Problem details
Write out only the data lines starting with the line that has "Describe the element" and ending after the line that has "at that location.". Swap "Image resolution" for "Screenshot dimensions" and leave everything else unchanged.

Input rows
________________________________________

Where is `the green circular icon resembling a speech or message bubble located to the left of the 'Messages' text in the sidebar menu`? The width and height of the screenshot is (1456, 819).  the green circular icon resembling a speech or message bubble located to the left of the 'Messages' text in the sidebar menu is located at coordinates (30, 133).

________________________________________

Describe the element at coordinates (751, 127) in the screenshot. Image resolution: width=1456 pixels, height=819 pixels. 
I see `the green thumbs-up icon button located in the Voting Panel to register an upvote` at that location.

________________________________________

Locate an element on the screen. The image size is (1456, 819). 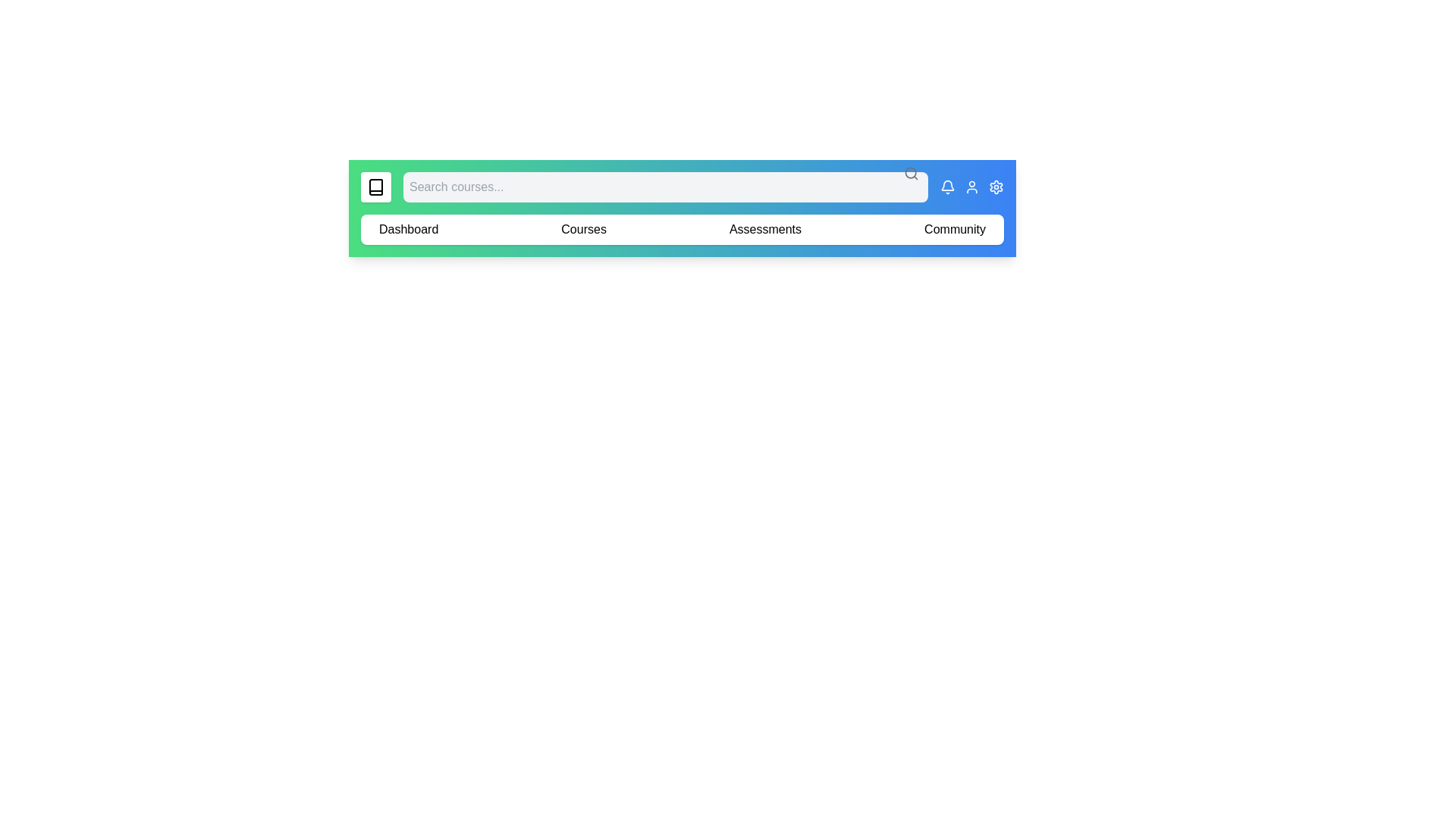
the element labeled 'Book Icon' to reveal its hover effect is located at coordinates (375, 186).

________________________________________

Output of the exercise
Describe the element at coordinates (751, 127) in the screenshot. Screenshot dimensions: width=1456 pixels, height=819 pixels. 
I see `the green thumbs-up icon button located in the Voting Panel to register an upvote` at that location.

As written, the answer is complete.